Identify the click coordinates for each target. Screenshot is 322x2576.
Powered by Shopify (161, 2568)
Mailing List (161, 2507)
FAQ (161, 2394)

····················

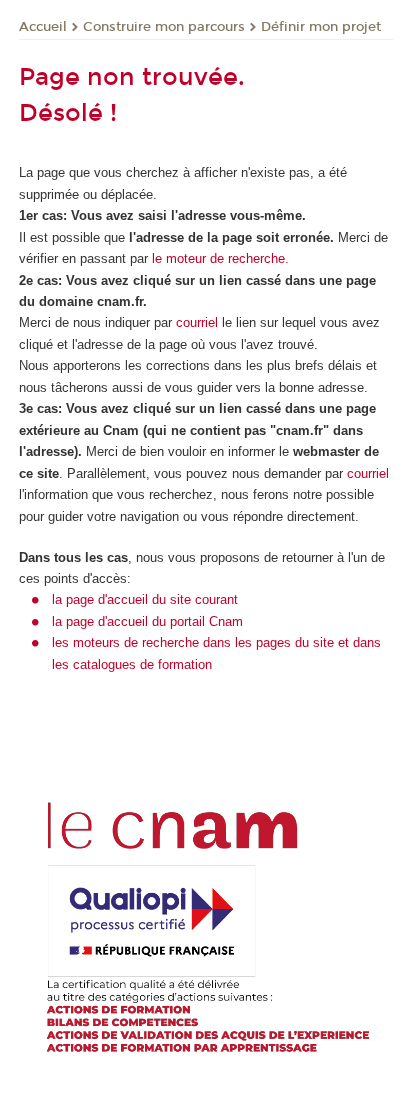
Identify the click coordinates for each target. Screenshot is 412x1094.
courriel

····················

● **Task details**: Reproduce verbatim only the segment of the listing bounded by the line containing "Screenshot is 322x2576." and the line containing "FAQ (161, 2394)", with both boundary lines included.

● **Response to the exercise**:
Identify the click coordinates for each target. Screenshot is 322x2576.
Powered by Shopify (161, 2568)
Mailing List (161, 2507)
FAQ (161, 2394)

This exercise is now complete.